Through better awareness of HGV blind spots and the use of safety technology, the blind spot problem can be greatly reduced.
The main blind spots sit in the area between what you see when you look forward and what you see in your exterior view mirror AND the area obscured by the bodywork of your vehicle. In larger vehicles, like HGVs, this blind spot is more of an issue because of the size and shape of HGVs in comparison to smaller and more streamlined cars.
It’s these blind spots that are responsible for the majority of accidents involving HGVs. More than 80% of serious cyclist accidents happen at, or within 20 metres of a junction as a result of a driver not being able to see what’s around him clearly. When a lorry turns left at a junction, the blind spots on the front diagonal and sides of a HGV prevent a driver from being able to see a cyclist to its front and its side. This makes it far too easy for a cyclist to be hit and subsequently fall under a HGV’s back wheels.

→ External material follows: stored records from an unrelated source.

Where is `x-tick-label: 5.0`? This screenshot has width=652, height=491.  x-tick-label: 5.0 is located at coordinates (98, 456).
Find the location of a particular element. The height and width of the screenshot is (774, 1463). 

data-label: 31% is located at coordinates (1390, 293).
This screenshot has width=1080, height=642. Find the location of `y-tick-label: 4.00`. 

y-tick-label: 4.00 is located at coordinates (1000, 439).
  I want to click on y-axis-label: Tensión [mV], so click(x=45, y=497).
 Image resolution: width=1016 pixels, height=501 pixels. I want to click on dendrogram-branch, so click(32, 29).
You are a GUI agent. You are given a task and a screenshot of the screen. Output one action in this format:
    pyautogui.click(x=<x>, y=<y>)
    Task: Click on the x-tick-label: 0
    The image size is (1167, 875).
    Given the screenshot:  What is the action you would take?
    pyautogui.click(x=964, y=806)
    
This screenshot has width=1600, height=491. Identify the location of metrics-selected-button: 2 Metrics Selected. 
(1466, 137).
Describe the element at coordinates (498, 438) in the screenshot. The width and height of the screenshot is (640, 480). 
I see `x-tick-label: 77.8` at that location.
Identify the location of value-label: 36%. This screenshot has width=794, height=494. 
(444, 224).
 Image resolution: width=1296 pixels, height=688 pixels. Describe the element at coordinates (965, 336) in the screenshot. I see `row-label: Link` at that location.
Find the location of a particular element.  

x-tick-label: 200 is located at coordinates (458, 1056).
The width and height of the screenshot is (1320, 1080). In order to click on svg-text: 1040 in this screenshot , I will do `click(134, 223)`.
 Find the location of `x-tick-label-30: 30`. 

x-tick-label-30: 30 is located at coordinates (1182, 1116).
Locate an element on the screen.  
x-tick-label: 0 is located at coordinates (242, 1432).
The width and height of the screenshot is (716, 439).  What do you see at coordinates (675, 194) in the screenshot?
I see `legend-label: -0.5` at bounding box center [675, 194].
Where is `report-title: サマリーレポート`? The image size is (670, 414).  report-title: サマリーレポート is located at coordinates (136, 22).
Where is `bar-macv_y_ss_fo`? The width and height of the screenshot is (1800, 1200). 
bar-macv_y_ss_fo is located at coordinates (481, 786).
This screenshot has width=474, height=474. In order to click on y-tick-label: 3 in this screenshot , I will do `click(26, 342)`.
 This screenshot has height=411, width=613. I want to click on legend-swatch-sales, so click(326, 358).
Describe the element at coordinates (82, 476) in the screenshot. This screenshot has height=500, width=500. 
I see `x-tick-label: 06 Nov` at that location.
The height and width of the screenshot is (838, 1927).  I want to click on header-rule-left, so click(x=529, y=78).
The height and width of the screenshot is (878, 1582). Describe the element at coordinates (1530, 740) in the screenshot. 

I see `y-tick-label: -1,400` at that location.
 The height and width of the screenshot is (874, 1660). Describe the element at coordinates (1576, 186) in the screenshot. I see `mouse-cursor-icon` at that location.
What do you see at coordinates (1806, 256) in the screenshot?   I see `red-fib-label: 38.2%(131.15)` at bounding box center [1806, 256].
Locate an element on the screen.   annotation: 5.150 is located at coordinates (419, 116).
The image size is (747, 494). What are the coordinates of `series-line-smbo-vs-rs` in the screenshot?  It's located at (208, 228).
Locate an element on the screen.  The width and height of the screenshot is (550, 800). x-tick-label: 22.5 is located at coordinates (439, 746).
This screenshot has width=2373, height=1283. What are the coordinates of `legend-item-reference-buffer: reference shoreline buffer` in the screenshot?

While side guards and mirrors can certainly help improve the problem of blind spots, they’re still not enough. Even though visibility is improved with these extra features, HGV drivers still don’t get a complete overview of the road and can be caught out especially when failing to check their mirrors.
The other main blind spot in HGVs is at the rear. As HGVs rarely have a centre rear view mirror, drivers have no idea what’s directly behind them. While this is less of an issue than the blind spots to the front and sides, the rear view blind spot can still cause problems.